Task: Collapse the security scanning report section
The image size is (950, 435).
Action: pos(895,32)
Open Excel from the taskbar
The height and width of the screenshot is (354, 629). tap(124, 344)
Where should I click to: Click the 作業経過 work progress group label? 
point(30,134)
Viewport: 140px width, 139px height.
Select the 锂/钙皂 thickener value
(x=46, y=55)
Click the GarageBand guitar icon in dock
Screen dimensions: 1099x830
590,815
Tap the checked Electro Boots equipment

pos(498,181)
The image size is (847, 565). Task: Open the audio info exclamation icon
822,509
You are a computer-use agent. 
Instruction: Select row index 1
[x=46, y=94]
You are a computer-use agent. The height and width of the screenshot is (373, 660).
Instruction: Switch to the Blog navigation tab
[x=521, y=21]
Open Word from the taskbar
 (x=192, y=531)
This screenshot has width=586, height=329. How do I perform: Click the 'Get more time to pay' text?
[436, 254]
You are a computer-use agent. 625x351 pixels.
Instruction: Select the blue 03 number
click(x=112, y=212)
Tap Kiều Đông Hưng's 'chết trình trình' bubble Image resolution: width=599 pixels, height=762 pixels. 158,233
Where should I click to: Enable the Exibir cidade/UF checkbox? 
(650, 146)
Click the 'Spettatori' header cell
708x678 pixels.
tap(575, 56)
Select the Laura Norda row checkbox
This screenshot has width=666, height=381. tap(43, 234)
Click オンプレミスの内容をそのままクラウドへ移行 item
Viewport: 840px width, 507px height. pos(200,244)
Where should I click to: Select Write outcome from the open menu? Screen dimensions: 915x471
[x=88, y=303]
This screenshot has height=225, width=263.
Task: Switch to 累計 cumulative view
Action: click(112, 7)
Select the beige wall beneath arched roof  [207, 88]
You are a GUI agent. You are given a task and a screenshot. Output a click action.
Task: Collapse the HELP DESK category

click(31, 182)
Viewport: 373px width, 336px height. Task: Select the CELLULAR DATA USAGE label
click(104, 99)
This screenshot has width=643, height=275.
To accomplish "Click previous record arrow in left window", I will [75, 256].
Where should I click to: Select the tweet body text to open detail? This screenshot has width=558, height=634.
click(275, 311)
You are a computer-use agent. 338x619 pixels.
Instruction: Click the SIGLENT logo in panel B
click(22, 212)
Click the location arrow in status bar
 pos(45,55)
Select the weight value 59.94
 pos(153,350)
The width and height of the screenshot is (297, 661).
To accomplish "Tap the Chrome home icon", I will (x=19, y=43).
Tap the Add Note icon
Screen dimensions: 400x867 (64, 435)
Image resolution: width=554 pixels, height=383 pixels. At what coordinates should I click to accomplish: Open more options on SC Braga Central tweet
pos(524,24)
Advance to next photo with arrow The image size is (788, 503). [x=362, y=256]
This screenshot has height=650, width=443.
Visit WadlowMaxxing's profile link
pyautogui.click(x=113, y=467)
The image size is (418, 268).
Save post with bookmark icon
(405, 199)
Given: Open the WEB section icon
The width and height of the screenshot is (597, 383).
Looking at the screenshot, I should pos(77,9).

________________

*WORK REQUIRED*: Each line of the listing has to be reproduced exactly.

*SOLUTION TO THE PROBLEM*:
Task: Collapse the security scanning report section
The image size is (950, 435).
Action: pos(895,32)
Open Excel from the taskbar
The height and width of the screenshot is (354, 629). tap(124, 344)
Where should I click to: Click the 作業経過 work progress group label? 
point(30,134)
Viewport: 140px width, 139px height.
Select the 锂/钙皂 thickener value
(x=46, y=55)
Click the GarageBand guitar icon in dock
Screen dimensions: 1099x830
590,815
Tap the checked Electro Boots equipment

pos(498,181)
The image size is (847, 565). Task: Open the audio info exclamation icon
822,509
You are a computer-use agent. 
Instruction: Select row index 1
[x=46, y=94]
You are a computer-use agent. The height and width of the screenshot is (373, 660).
Instruction: Switch to the Blog navigation tab
[x=521, y=21]
Open Word from the taskbar
 (x=192, y=531)
This screenshot has width=586, height=329. How do I perform: Click the 'Get more time to pay' text?
[436, 254]
You are a computer-use agent. 625x351 pixels.
Instruction: Select the blue 03 number
click(x=112, y=212)
Tap Kiều Đông Hưng's 'chết trình trình' bubble Image resolution: width=599 pixels, height=762 pixels. 158,233
Where should I click to: Enable the Exibir cidade/UF checkbox? 
(650, 146)
Click the 'Spettatori' header cell
708x678 pixels.
tap(575, 56)
Select the Laura Norda row checkbox
This screenshot has width=666, height=381. tap(43, 234)
Click オンプレミスの内容をそのままクラウドへ移行 item
Viewport: 840px width, 507px height. pos(200,244)
Where should I click to: Select Write outcome from the open menu? Screen dimensions: 915x471
[x=88, y=303]
This screenshot has height=225, width=263.
Task: Switch to 累計 cumulative view
Action: click(112, 7)
Select the beige wall beneath arched roof  [207, 88]
You are a GUI agent. You are given a task and a screenshot. Output a click action.
Task: Collapse the HELP DESK category

click(31, 182)
Viewport: 373px width, 336px height. Task: Select the CELLULAR DATA USAGE label
click(104, 99)
This screenshot has width=643, height=275.
To accomplish "Click previous record arrow in left window", I will [75, 256].
Where should I click to: Select the tweet body text to open detail? This screenshot has width=558, height=634.
click(275, 311)
You are a computer-use agent. 338x619 pixels.
Instruction: Click the SIGLENT logo in panel B
click(22, 212)
Click the location arrow in status bar
 pos(45,55)
Select the weight value 59.94
 pos(153,350)
The width and height of the screenshot is (297, 661).
To accomplish "Tap the Chrome home icon", I will (x=19, y=43).
Tap the Add Note icon
Screen dimensions: 400x867 (64, 435)
Image resolution: width=554 pixels, height=383 pixels. At what coordinates should I click to accomplish: Open more options on SC Braga Central tweet
pos(524,24)
Advance to next photo with arrow The image size is (788, 503). [x=362, y=256]
This screenshot has height=650, width=443.
Visit WadlowMaxxing's profile link
pyautogui.click(x=113, y=467)
The image size is (418, 268).
Save post with bookmark icon
(405, 199)
Given: Open the WEB section icon
The width and height of the screenshot is (597, 383).
Looking at the screenshot, I should pos(77,9).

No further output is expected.